Judge Wieland’s threat of sanctions was designed, in my view, to get me to ‘back off’ and not make the accusation. This is a sad state of affairs.
How did we get here in this democracy? I have many theories on that. Suffice it to say that some judges are willing to rule to protect government employees, rather than applying the law and the constitution to the facts of a particular case. The whole point of a third branch of government was to create a ‘watchdog’ over the other two. (More on that later.) This 2003 hearing with Judge Wieland became a huge lesson for me. I am sorry to have to say that it was my opinion she was protecting government, rather than seeking the truth.
I have since learned that this is all too common in the justice system.

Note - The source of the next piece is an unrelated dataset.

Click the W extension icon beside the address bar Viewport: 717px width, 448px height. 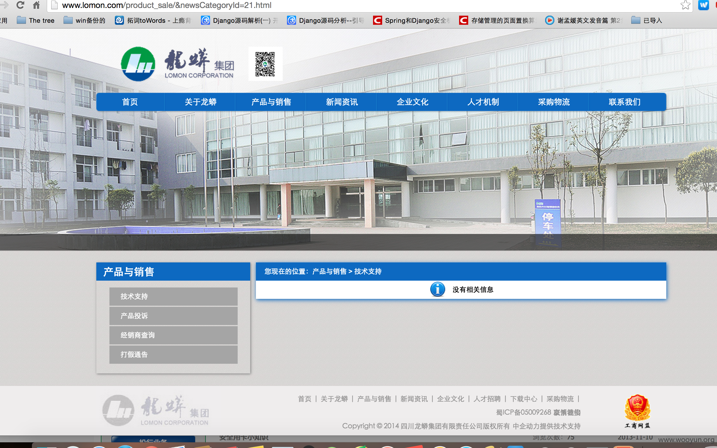tap(704, 5)
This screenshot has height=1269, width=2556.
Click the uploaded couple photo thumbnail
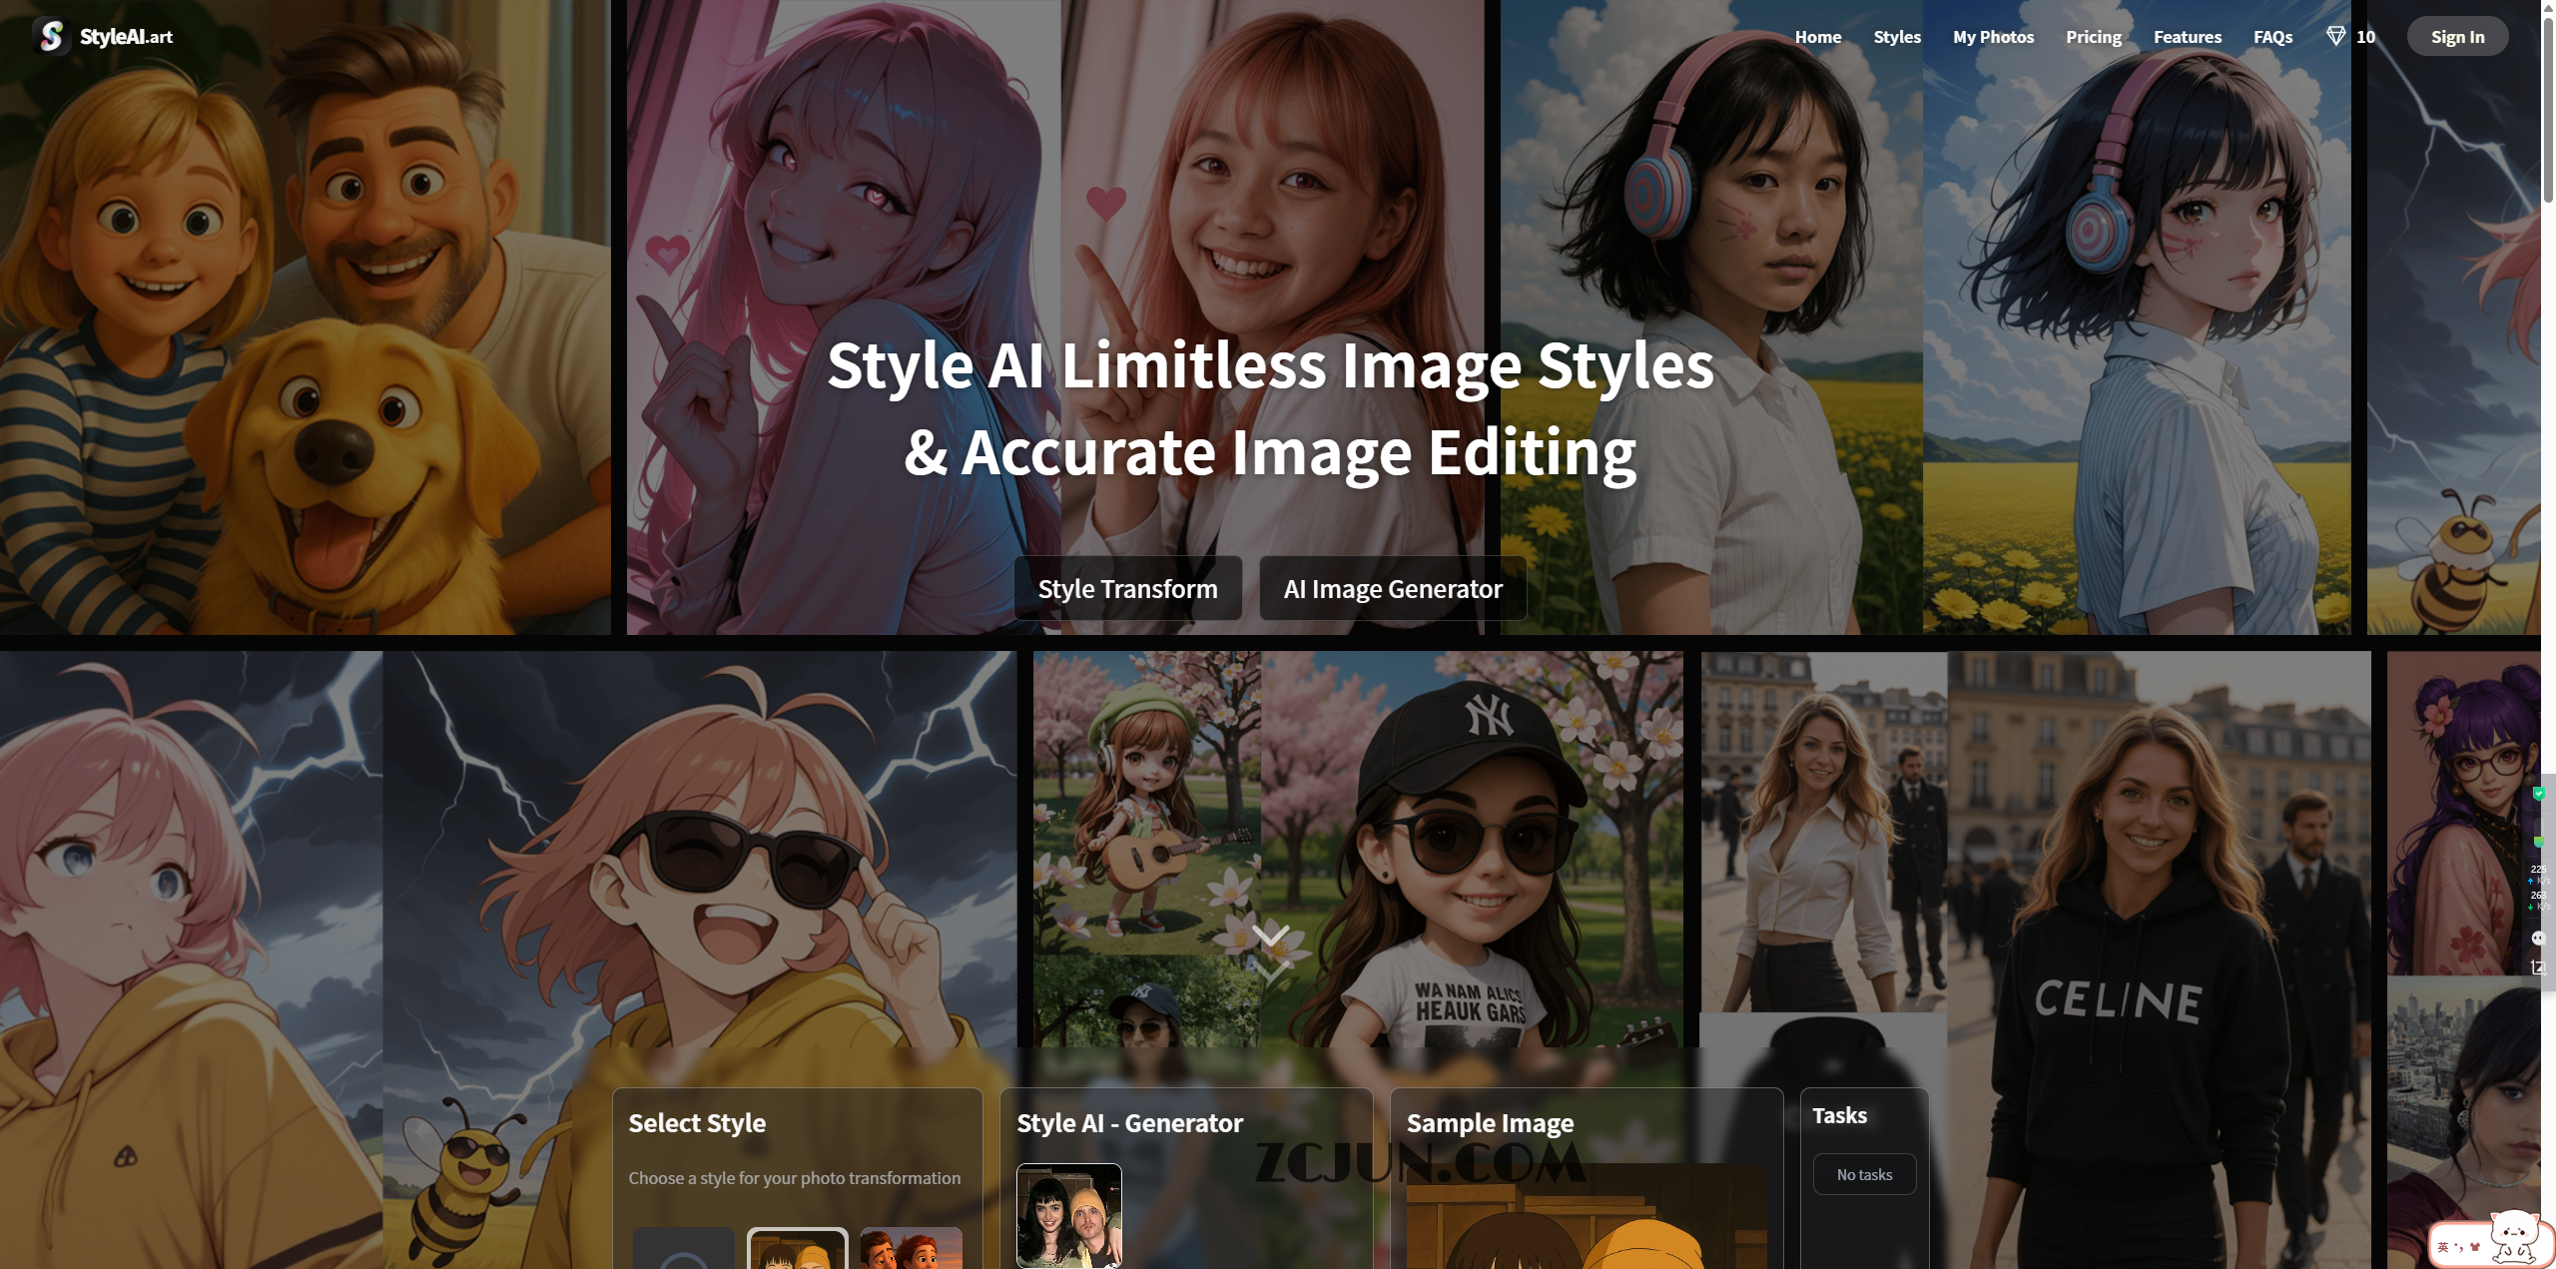click(x=1068, y=1215)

People who have not encountered this dark side of the justice system might not know what I am talking about. Many people say to me once they are wrongfully charged, or their son is, or a friend is, that they had no idea how bad things can be. I believe that to heal this justice system we need to talk about these problems. The goal is to have each case (civil, family or criminal) be decided on the law and the facts. This at the same time protects the integrity of the justice system. It will also save money: who wants to pay taxes for a 20-year prison sentence if the guy didn’t do it? (I haven’t found one person who told me they wanted to do this.) Who wants to pay for a judge to rule on a civil case, if the judge is just doing what his government buddies want? We don’t have that kind of money to spend anymore.
This kind of paradigm shift is possible. And the public’s interest in the justice system is the engine that makes change.
But what about the client in this 2003 case? It’s scary enough when you are a private person being accused of a crime by government and feel you are being railroaded. But its really scary (like those movies where the star is trapped in a mountain town and can’t leave, and the sheriff is working for the bad guys) when the courthouse is not a safe place to raise concerns about whether you got all the evidence. Although it would have been easier for me as a lawyer to ‘back down,’ that would have made me a coward and not worthy of my law license. What makes a professional is someone who puts their client before themselves.
So I forged on. (Do you think that could be why certain government officials are not so happy with me…?)
I learned that shortly after the hearing, Judge Wieland had signed a sua sponte order prohibiting any further motions in the case, and forcing the case to a trial. Her order blocked my client’s ability to litigate the destruction of videotape evidence. Hmmmm.
So what drove that decision?
The client was forced to file an action with the Court of Appeals, which did prohibit Judge Wieland’s sua sponte order (meaning it had no force or effect). That, at least, permitted further litigation of the issue before a different judge. And the entire case against that client was eventually dismissed by that judge.
So began my observations of Judge Lucy Wieland.